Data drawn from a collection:

|---|

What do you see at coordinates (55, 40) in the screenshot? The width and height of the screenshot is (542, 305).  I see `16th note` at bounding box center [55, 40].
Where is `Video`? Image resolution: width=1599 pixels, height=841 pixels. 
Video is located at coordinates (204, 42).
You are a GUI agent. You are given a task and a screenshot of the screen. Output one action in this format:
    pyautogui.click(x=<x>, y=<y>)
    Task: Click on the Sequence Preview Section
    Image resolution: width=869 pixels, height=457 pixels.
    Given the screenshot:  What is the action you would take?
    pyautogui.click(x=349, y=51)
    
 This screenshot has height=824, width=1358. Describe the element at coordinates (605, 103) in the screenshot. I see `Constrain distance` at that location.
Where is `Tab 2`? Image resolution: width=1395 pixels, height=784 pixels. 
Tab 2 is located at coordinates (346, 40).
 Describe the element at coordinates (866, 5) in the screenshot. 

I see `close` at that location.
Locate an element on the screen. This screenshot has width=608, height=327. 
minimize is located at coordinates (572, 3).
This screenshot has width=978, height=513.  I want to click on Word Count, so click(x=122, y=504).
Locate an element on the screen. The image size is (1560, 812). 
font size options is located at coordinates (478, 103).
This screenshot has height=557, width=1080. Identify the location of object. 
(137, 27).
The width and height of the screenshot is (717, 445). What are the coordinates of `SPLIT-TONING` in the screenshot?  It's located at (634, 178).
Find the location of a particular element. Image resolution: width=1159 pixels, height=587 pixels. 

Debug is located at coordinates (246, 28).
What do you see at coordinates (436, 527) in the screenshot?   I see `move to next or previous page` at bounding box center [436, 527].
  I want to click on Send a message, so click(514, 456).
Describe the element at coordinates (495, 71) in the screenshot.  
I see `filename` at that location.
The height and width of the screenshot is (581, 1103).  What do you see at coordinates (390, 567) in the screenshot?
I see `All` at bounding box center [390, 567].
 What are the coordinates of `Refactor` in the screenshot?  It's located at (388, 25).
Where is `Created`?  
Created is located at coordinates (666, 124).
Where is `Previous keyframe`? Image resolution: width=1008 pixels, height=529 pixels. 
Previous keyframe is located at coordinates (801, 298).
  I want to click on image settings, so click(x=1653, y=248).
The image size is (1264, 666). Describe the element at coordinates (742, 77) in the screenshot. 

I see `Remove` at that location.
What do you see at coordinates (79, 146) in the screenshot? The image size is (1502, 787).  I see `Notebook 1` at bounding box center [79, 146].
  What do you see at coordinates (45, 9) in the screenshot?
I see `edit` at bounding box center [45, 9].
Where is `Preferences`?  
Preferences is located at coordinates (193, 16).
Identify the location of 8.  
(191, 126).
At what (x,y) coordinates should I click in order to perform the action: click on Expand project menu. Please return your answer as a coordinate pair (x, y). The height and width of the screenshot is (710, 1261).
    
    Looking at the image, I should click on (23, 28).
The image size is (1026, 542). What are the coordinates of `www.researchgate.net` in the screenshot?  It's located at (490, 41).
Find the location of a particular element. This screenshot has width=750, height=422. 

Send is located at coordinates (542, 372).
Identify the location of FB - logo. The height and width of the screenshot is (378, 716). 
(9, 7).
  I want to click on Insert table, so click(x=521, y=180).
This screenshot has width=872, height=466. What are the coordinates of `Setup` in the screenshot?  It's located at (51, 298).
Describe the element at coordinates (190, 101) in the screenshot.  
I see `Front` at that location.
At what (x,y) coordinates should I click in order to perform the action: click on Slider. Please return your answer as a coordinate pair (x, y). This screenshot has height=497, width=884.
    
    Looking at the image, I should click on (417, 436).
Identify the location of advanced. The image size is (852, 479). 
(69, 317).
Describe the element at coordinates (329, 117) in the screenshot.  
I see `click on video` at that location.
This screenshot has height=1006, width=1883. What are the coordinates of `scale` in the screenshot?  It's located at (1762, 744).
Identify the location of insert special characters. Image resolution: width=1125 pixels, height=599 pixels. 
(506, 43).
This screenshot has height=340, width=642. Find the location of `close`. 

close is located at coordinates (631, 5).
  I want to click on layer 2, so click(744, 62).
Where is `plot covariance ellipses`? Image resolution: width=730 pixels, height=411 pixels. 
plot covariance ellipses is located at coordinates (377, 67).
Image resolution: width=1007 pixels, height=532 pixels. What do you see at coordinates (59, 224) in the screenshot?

|---|

§ **PROBLEM STATEMENT**
Reproduce the data from its first line through the line containing "Video is located at coordinates (204, 42).", inclusive, with "pixels" changed to "px" and everything else left as is.

§ **TASK RESULT**
What do you see at coordinates (55, 40) in the screenshot? The width and height of the screenshot is (542, 305).  I see `16th note` at bounding box center [55, 40].
Where is `Video`? Image resolution: width=1599 px, height=841 px. 
Video is located at coordinates (204, 42).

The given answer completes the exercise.